Pecco Bagnaia a qualifié la dixième position au GP d’Allemagne en déclarant que son arrière se comportait « comme sur de la glace », un problème de grip qui l’a empêché d’exploiter le potentiel de la Ducati 2026.
Qualif’ : un départ loin du podium
Après un 13ᵉ place en essais libres vendredi, le double champion a dû passer par la Q1, où il a tout de même réalisé le meilleur temps. En Q2, la voiture a montré ses limites dès le premier tour et la séance s’est soldée par une onzième place, remontée à la dixième sur la grille après le forfait de Marco Bezzecchi.
Dans le sprint, Bagnaia a gagné le premier tour, dépassant Pedro Acosta, Franco Morbidelli et Fabio Quartararo, mais il a rapidement été freiné par la dégradation de l’arrière, terminant septième derrière Jorge Martín.

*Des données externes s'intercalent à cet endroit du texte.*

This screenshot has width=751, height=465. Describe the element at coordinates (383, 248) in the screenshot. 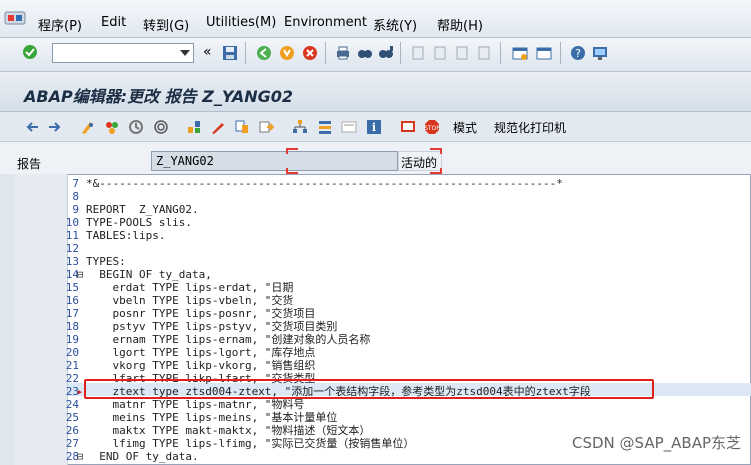

I see `code-line: 12` at that location.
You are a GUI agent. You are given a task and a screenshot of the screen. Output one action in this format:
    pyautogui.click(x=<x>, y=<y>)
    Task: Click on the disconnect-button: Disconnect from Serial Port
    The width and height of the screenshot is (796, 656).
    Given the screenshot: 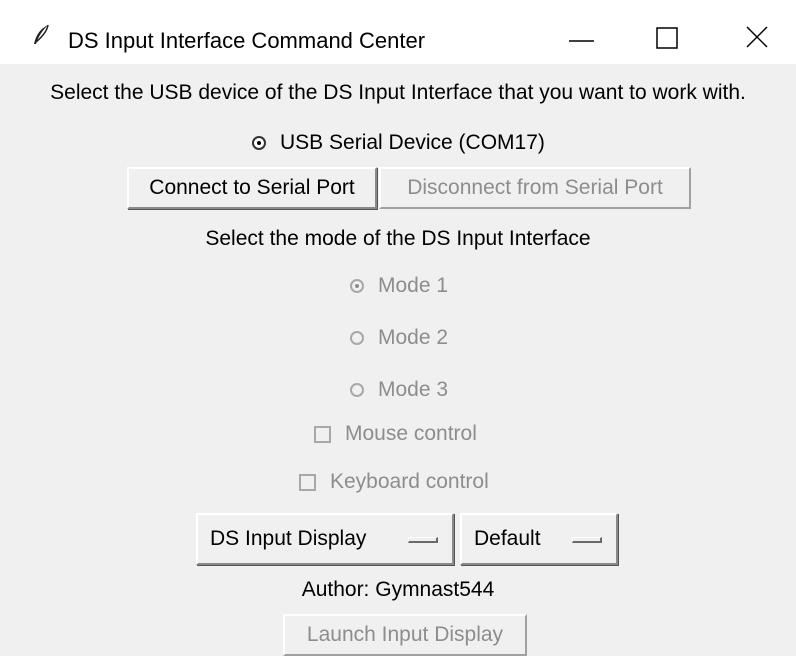 What is the action you would take?
    pyautogui.click(x=535, y=188)
    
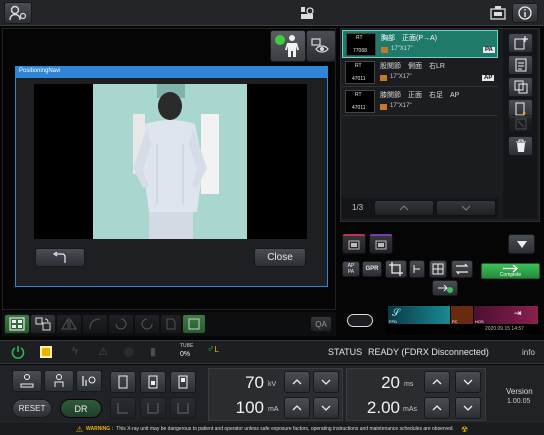  What do you see at coordinates (360, 320) in the screenshot?
I see `pill-toggle-button` at bounding box center [360, 320].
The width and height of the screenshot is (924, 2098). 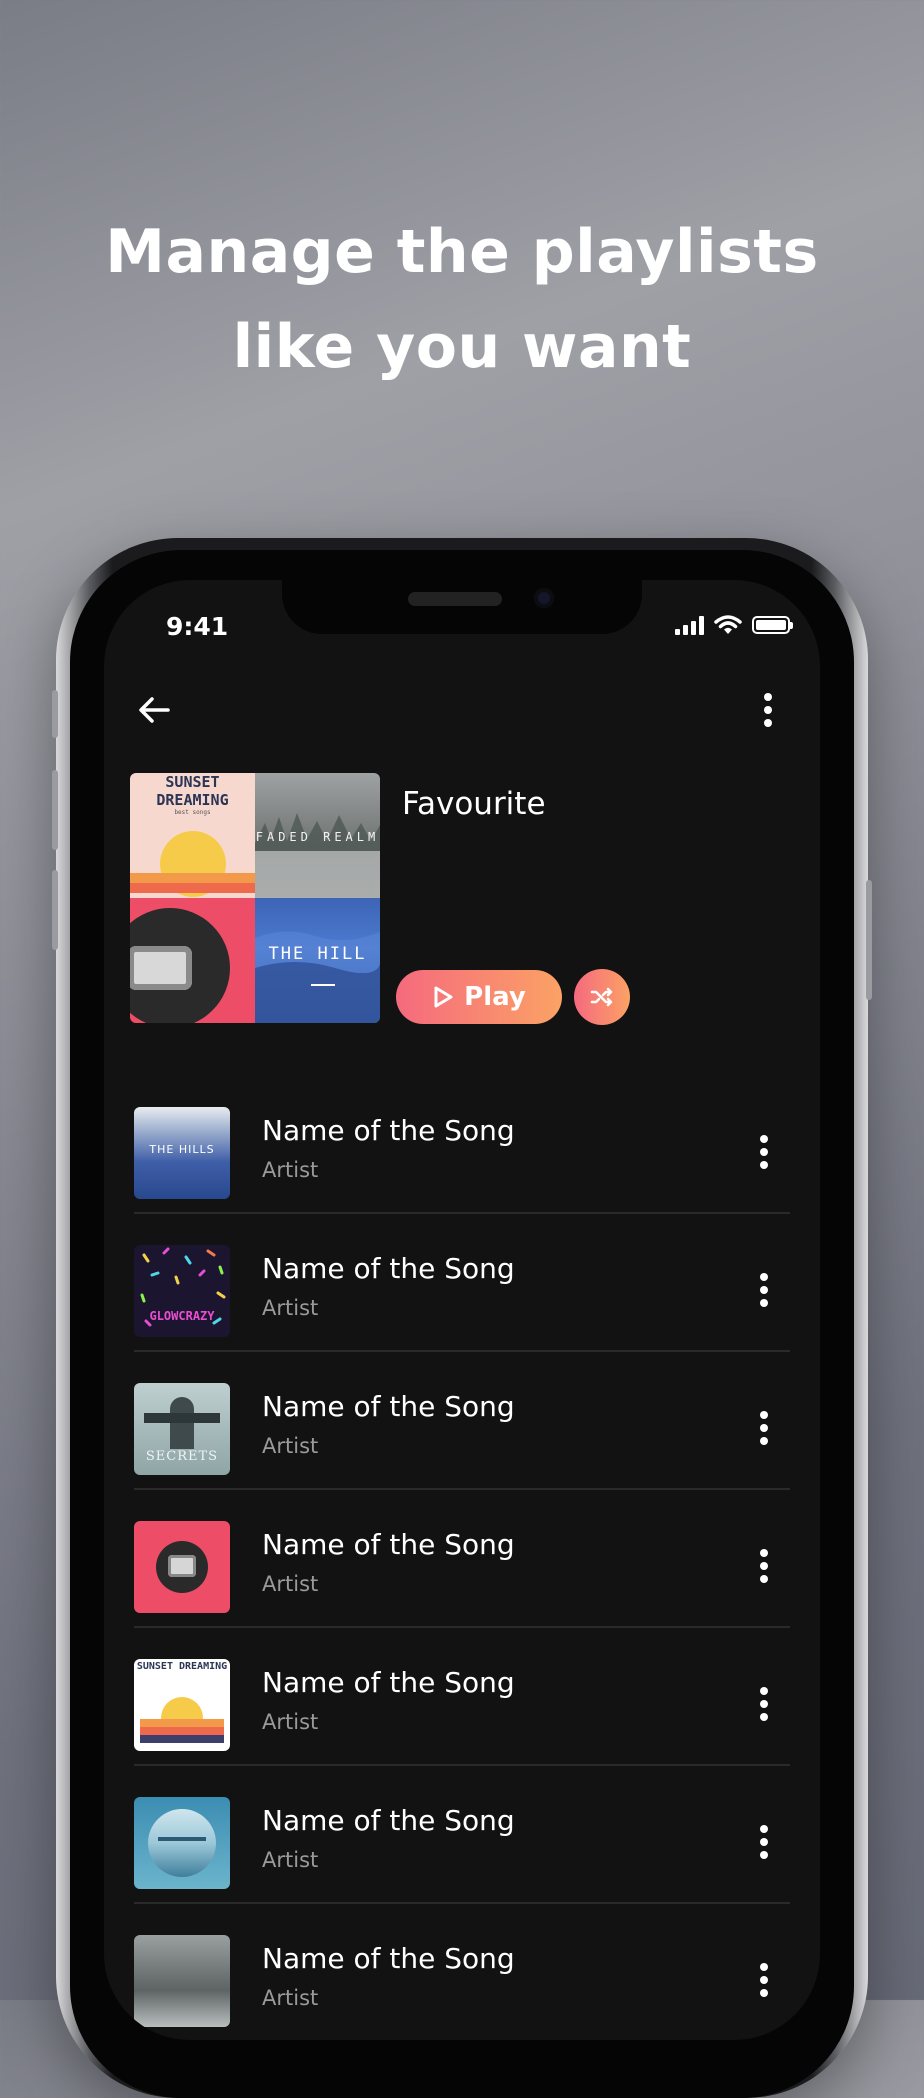 I want to click on headline-line-2: like you want, so click(x=462, y=347).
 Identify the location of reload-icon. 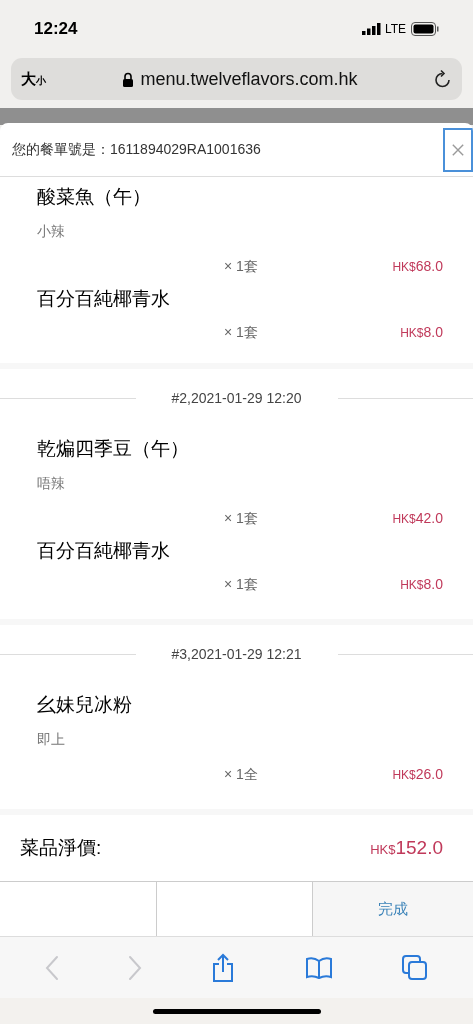
(443, 79).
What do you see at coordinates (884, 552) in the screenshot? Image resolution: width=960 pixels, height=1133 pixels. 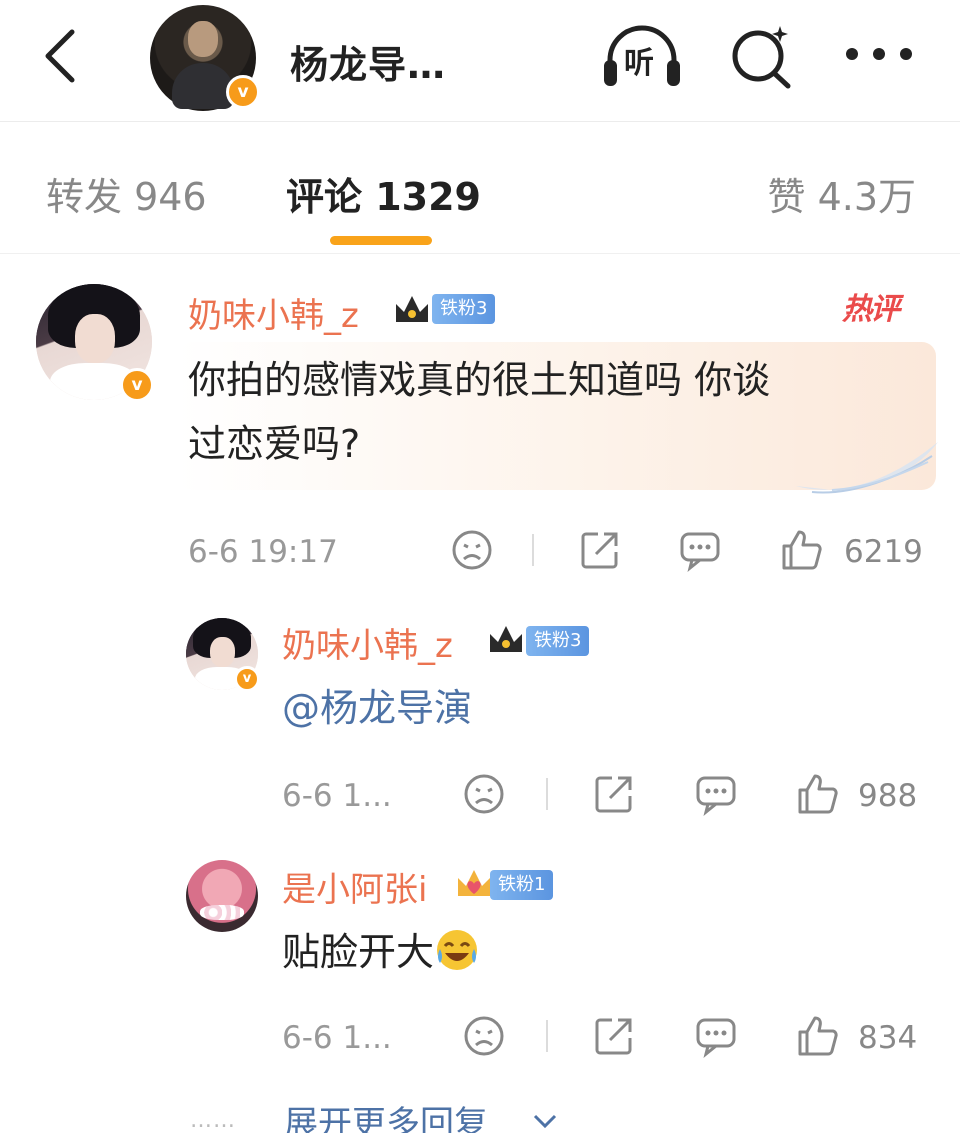 I see `like-count: 6219` at bounding box center [884, 552].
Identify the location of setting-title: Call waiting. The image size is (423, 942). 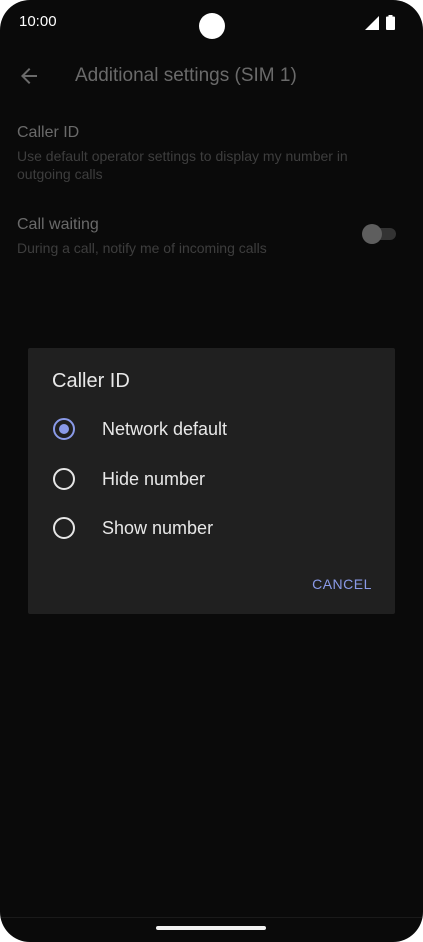
(58, 224).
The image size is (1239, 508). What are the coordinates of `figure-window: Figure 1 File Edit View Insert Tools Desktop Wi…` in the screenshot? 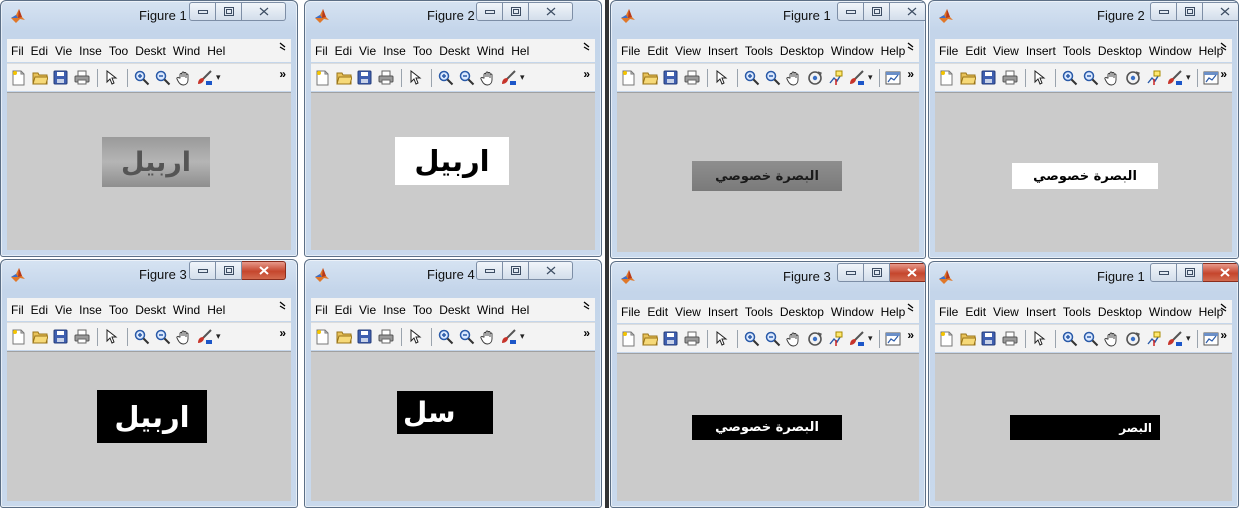 It's located at (1084, 384).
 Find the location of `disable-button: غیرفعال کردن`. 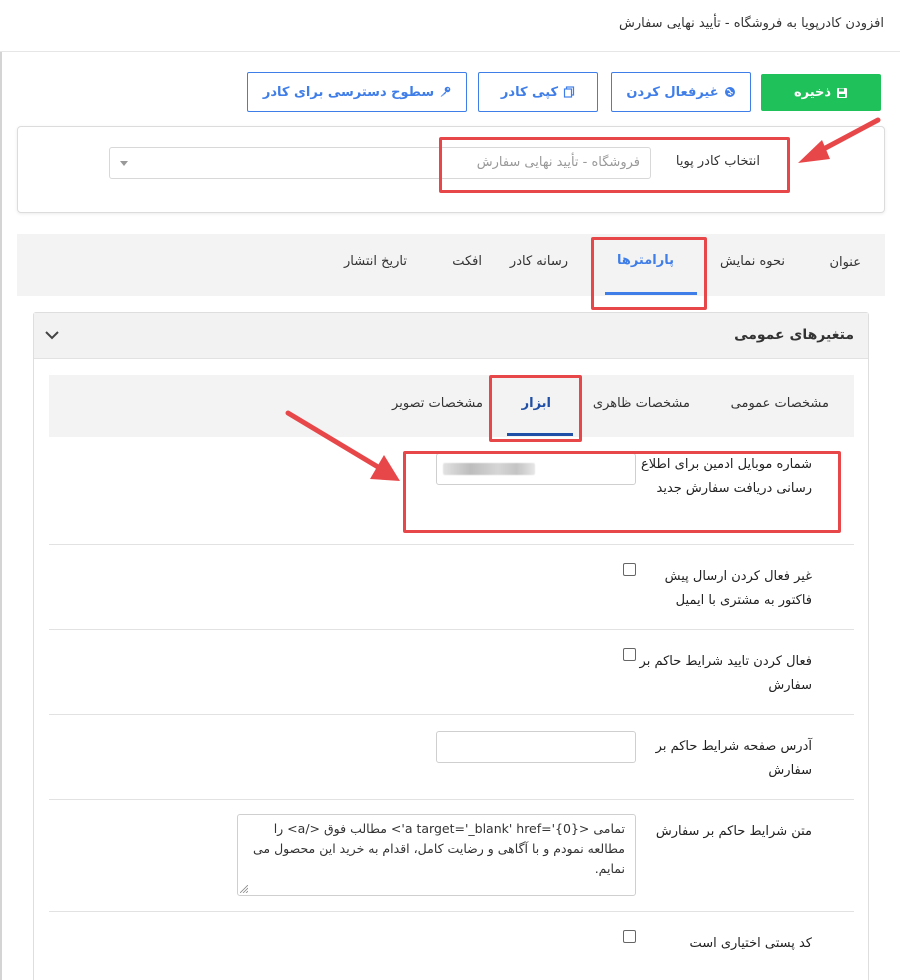

disable-button: غیرفعال کردن is located at coordinates (681, 92).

Analyse technique : grip arrière insuffisant
Le pilote a testé quatre réglages différents sans succès, insistant sur une origine électronique plutôt que mécanique : « le problème n’est pas le réglage, c’est l’électronique qui ne fonctionne pas bien ». Il a souligné l’importance du soutien arrière dans les secteurs 2 et 3 du circuit, où il ressentait une absence totale de traction.
- Volant : quatre configurations d’assistance au couple
- Électronique : cartographie du moteur et contrôle du différentiel
- Pression des pneus : ajustements sans impact notable
- Comparaison : Álex Márquez affichait un soutien arrière nettement supérieur
Bagnaia a demandé à son équipe de décrypter les données d’Álex Márquez, qui semble tirer le maximum du même modèle de Ducati grâce à un « soutien arrière optimal ».
Enjeux de la course finale
Le pilote italien partira à l’intérieur du premier virage, une position défavorable sur le Sachsenring où les trajectoires extérieures offrent plus de marge de manœuvre. Il a néanmoins exprimé une certaine acceptation, notant que le départ à l’extérieur aurait pu être plus avantageux.
Le principal défi reste la gestion du pneu médium, dont la glisse accrue accentue la perte de traction arrière. Si la configuration électronique peut être ajustée pour reproduire le comportement d’Álex Márquez, Ducati pourrait relever son niveau de performance avant les prochains rounds.
Le week‑end allemand montre ainsi que, même avec une machine redoutable, le moindre déficit de feedback mécanique peut coûter cher en points.